TEISHO 3
Investigar a
utilidade da prática espiritual[1]
autor: Albert
Low
Continuemos lendo e
debatendo sobre Nisargadatta. Vejamos a pergunta que alguém faz a ele: “Por que
o desconhecido deveria me interessar? Qual a utilidade do desconhecido?”
Nisargadatta responde: “ Nenhuma utilidade.”
Podemos falar o mesmo sobre
nossa prática. Qual é a utilidade de
nossa prática? Nenhuma. Às vezes, as pessoas ficam chocadas quando ouvem isso
porque elas sentem: “Então qual o sentido de meditar se não há nenhuma
utilidade?” Isso porque em suas mentes
as noções de utilidade e valor são equivalentes. O único valor que nossa
sociedade reconhece é o da utilidade. Tudo deve ser útil. E a suprema utilidade
de todas as nossas atividades, toda nossa indústria, toda nossa educação é
fazer dinheiro.
Aquilo que é útil faz parte
da máquina. É como uma engrenagem da máquina. Uma engrenagem é muito útil
porque sem ela a máquina não funciona. E enquanto você for útil, enquanto o único
critério de sua vida for se você é ou não útil, então você continuará sendo
apenas uma engrenagem da máquina.
Aquilo que não é útil não
faz parte da máquina. Não está atrelado aos limites que a máquina impõe. Então, aquilo que não está atrelado ao
critério da utilidade é livre. Liberação, a grande liberação. Esse é o objetivo
de nossa prática. Mas, se você encarar a prática somente como uma técnica cujo
objetivo é alcançar a liberação, você está trazendo-a de volta à categoria de
utilidade.
Nisargadatta diz que o
desconhecido não tem utilidade. Ele continua seu discurso, dizendo que vale a
pena saber o que mantém você dentro dos confins limitados daquilo que é
conhecido. É o total e correto conhecimento do conhecido que leva você ao
desconhecido. É por isso que nós dizemos: você tem de usar a mente. A mente é o
que pode nos liberar. Ela pode nos liberar na medida em que nos leva até seus
limites. E isso implica que não subestimemos nada. Tudo aquilo que
subestimamos pode nos acorrentar, nos
limitar, nos aprisionar.
Perguntas tolas. São as
perguntas que ninguém pergunta porque ninguém sabe as respostas. “Isso é útil?”. São as perguntas tolas
que podem abrir perspectivas que estão
fechadas porque as subestimamos.
Possivelmente a questão mais tola
de todas é: “O que é tudo isso?”, “O que são as coisas?”

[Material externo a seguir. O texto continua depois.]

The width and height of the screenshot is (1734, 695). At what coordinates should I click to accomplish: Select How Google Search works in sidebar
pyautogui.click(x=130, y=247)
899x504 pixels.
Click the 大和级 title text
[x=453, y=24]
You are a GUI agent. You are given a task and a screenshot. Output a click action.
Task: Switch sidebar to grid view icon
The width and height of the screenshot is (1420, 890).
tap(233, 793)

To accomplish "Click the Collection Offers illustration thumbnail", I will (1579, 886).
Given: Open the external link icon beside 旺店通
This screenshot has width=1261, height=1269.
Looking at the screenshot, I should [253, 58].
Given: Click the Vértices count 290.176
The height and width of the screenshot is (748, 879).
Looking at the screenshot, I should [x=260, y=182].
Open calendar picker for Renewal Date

Outra pergunta tola é : “O
que sou eu[4]”?
Essas perguntas são tolas porque elas não têm respostas. A nível conceitual,
elas não têm correspondentes.
A pessoa tenta
desesperadamente responder à pergunta: “O que sou eu?”. E fazendo isso, a
pessoa deve reconsiderar tudo que
consideramos ser nós mesmos. Sabemos que nos identificamos com as situações.
Sabemos que nos identificamos com as emoções. Nos identificamos com aquilo que está
acontecendo em torno de nós. E com as
coisas que sentimos que possuímos. Mas,
o que significa “identificar”? Buscamos identidade. Mas o que é
“identidade”? O que é “identificar(se)”?
Em outras palavras, olhamos
para aquilo que está sendo constantemente utilizado. Aquilo que constantemente faz parte de nosso vocabulário.
Aquilo que utilizamos durante toda vida presumindo que sabemos do que estamos
falando. E aí vem a pergunta: “O que é
isso”? Pergunto a você: O que é saber? O
que significa “ser”? O que significa “possuir”?
Não se trata de achar um sinônimo. Não se trata de responder: “Possuir é
ter algo.” Trata-se de perceber o
sentimento do que é possuir esse carro. Eu possuo essa casa. Esse chapéu é meu.
O que isso significa?
O que isso significa para
você? Não se importe com os demais. O
que significa para você quando você diz: “isso é meu, isso é seu”? O que há dentro dessas palavras? No fundo, essa necessidade de se dizer “isso
é meu”, essa ambição que temos parece
ser um dos problemas, um dos principais klesas[5].
Não estou sugerindo que você questione essas coisas enquanto estiver
meditando. Ao menos que isso venha a
você espontaneamente, da atenção. Mas é o tipo de questionamento que você pode
fazer estando sentado em sua poltrona. Ao invés de ver televisão, porque não
passar alguns momentos cogitando sobre isso? Não é má idéia ter alguma
atividade manual, algum artesanato para ocupar as mãos ao mesmo tempo que você
faz suas reflexões. Isso é o que é necessário.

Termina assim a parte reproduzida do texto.